Items for locating described targets
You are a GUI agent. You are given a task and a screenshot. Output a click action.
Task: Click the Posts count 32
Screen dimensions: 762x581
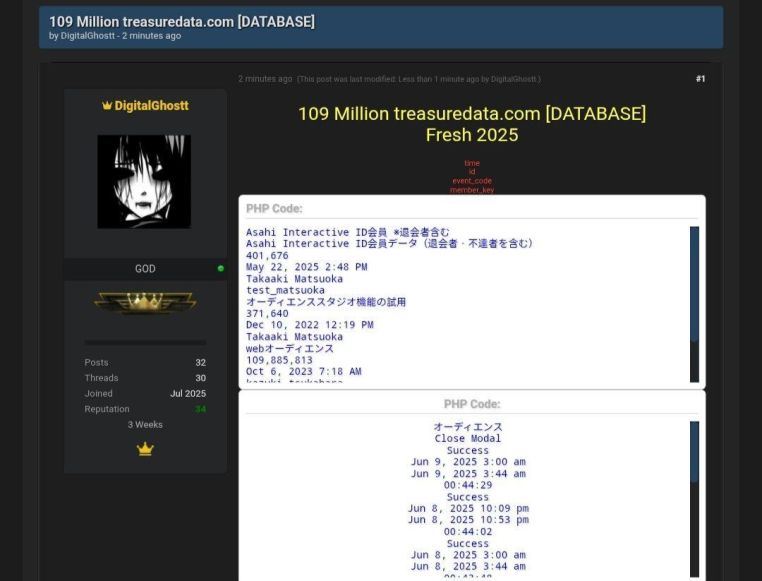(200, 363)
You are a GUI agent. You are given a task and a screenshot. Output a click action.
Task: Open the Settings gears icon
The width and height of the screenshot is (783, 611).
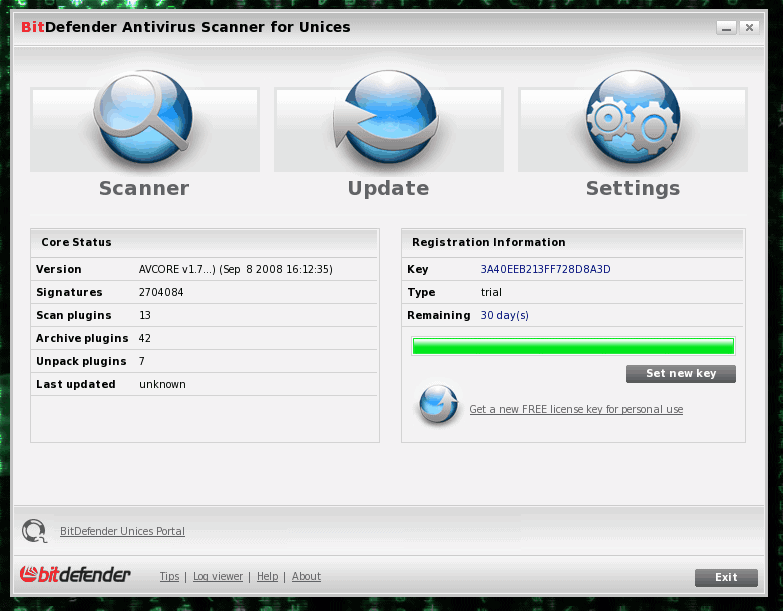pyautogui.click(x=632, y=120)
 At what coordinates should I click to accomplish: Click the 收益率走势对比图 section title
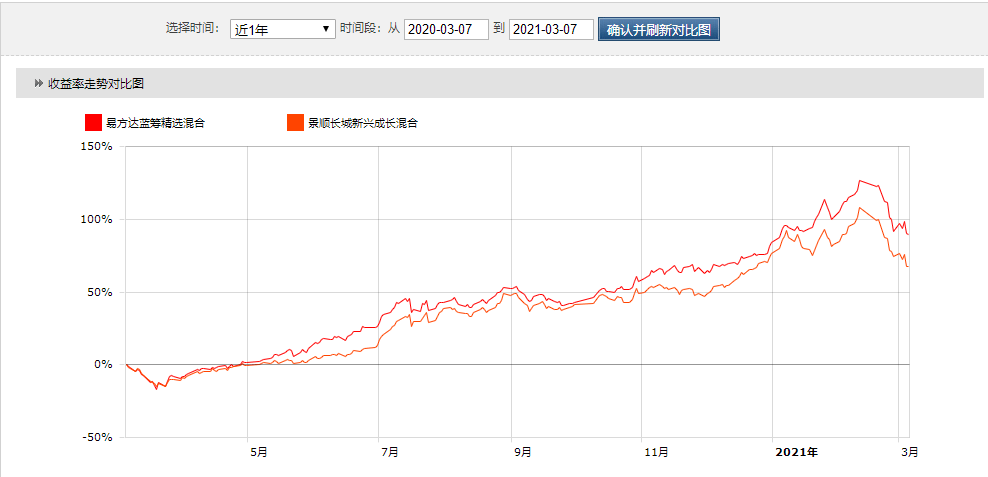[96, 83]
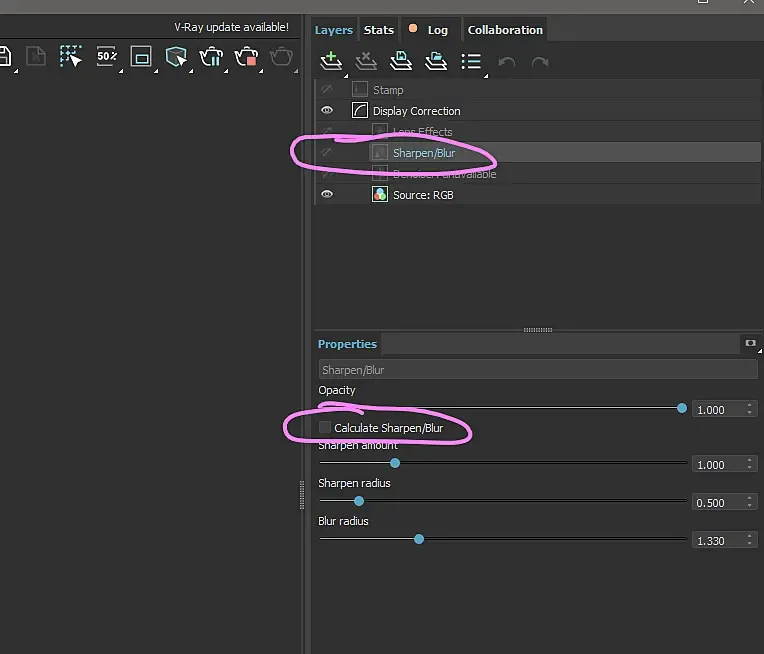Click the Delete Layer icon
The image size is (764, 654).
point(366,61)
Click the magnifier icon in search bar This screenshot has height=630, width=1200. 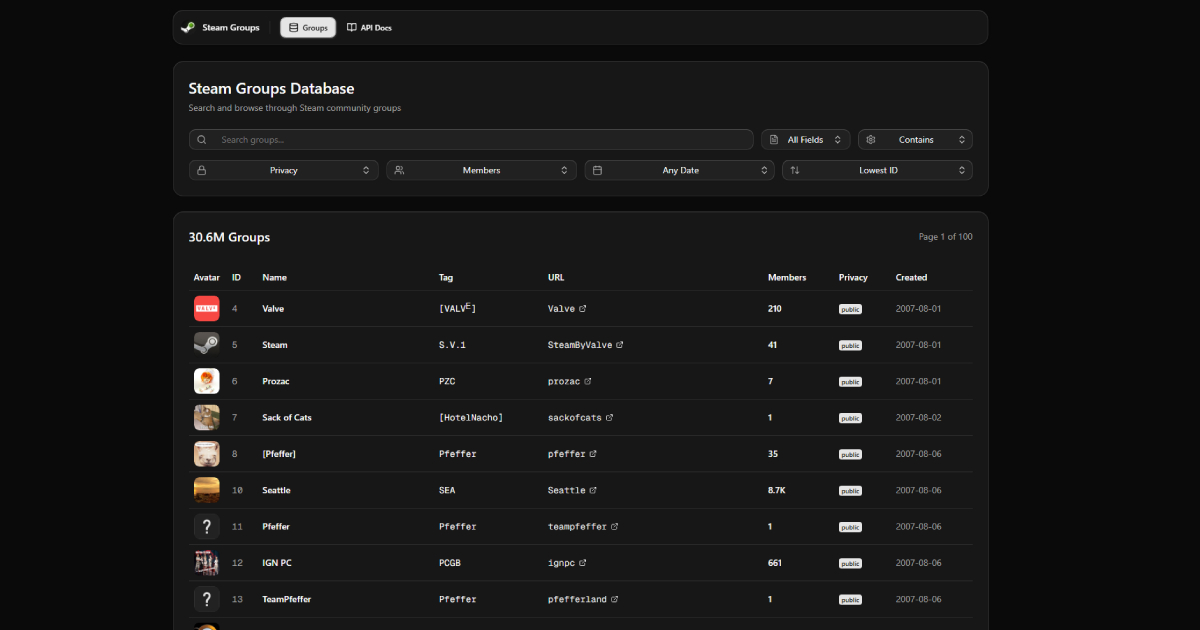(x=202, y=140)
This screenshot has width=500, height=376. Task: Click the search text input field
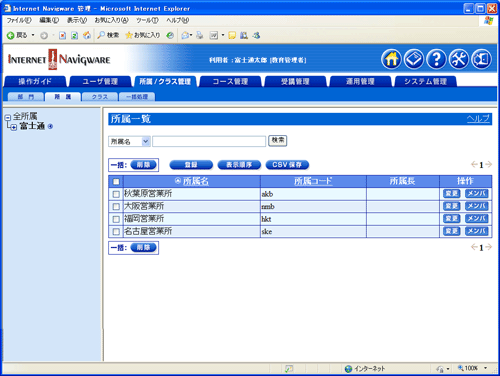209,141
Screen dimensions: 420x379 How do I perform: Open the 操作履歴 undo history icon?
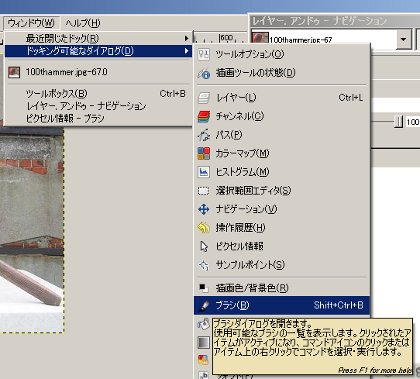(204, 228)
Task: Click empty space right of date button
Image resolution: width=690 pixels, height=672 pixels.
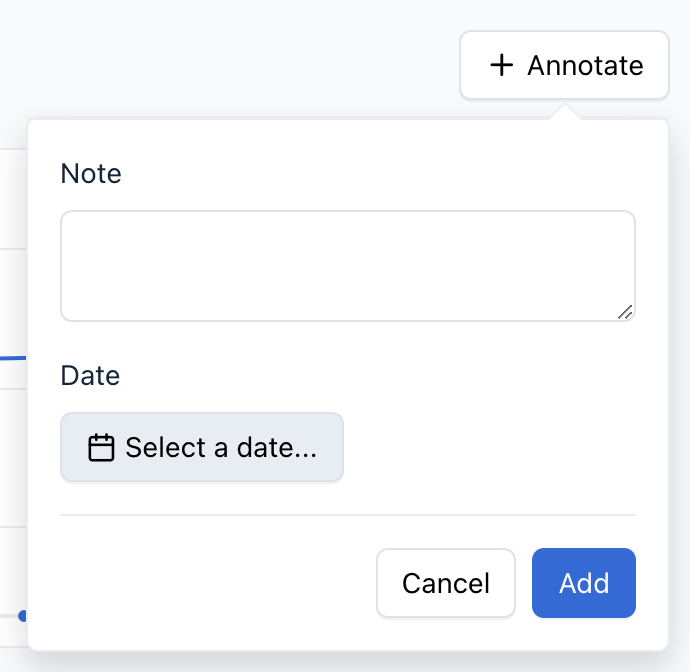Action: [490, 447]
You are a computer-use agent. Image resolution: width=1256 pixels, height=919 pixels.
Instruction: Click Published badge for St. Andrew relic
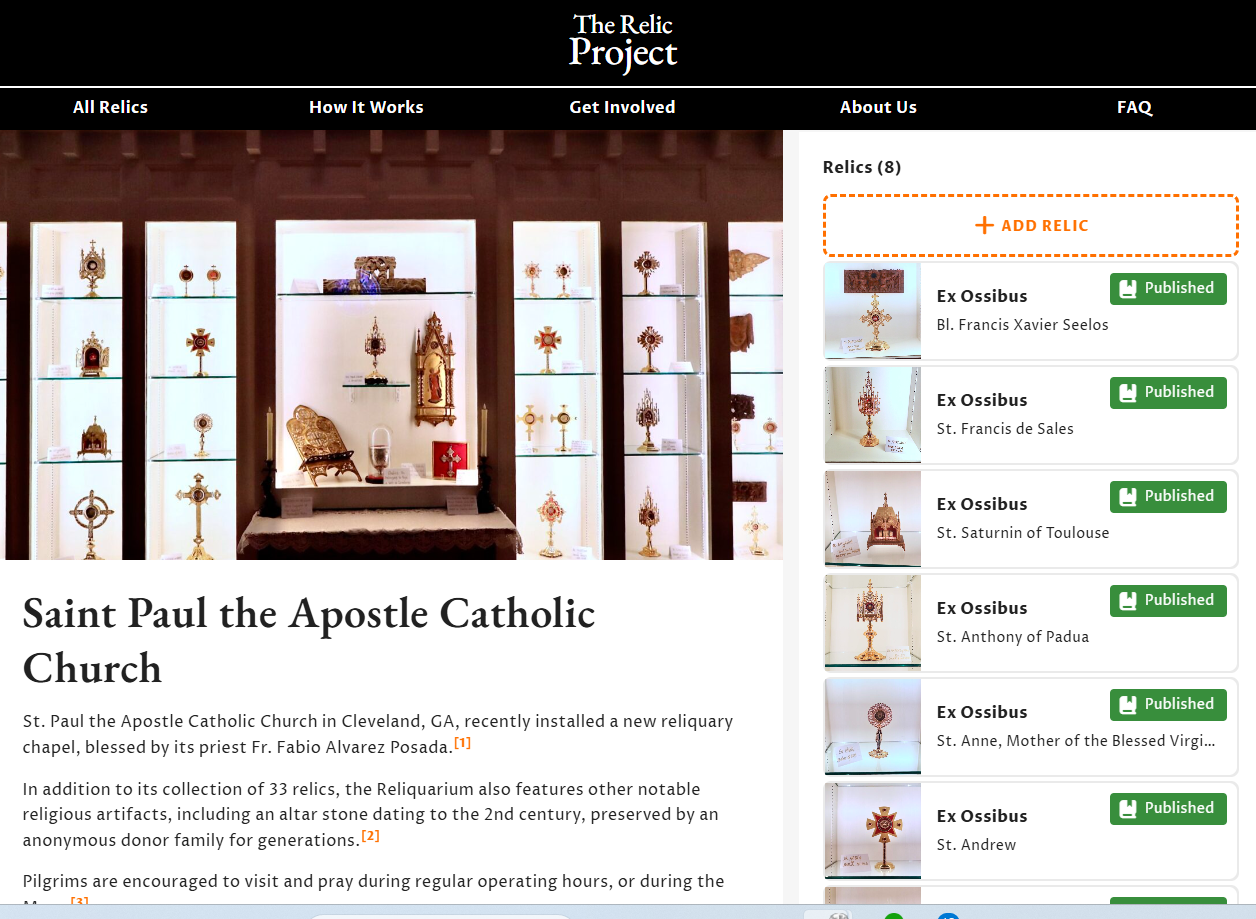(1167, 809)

AIM
Output as a JSON list of strings every line from the start of the items through the line containing "pyautogui.click(x=632, y=120)", inclusive, one string per line, omitting blank lines and leaving out the pictures.

COMPLETE OUTPUT
[
  "You are a GUI agent. You are given a task and a screenshot. Output a click action.",
  "Task: Click the Posts count 32",
  "Screen dimensions: 762x581",
  "(200, 363)",
  "You are a GUI agent. You are given a task and a screenshot. Output a click action.",
  "Task: Open the Settings gears icon",
  "The width and height of the screenshot is (783, 611).",
  "pyautogui.click(x=632, y=120)"
]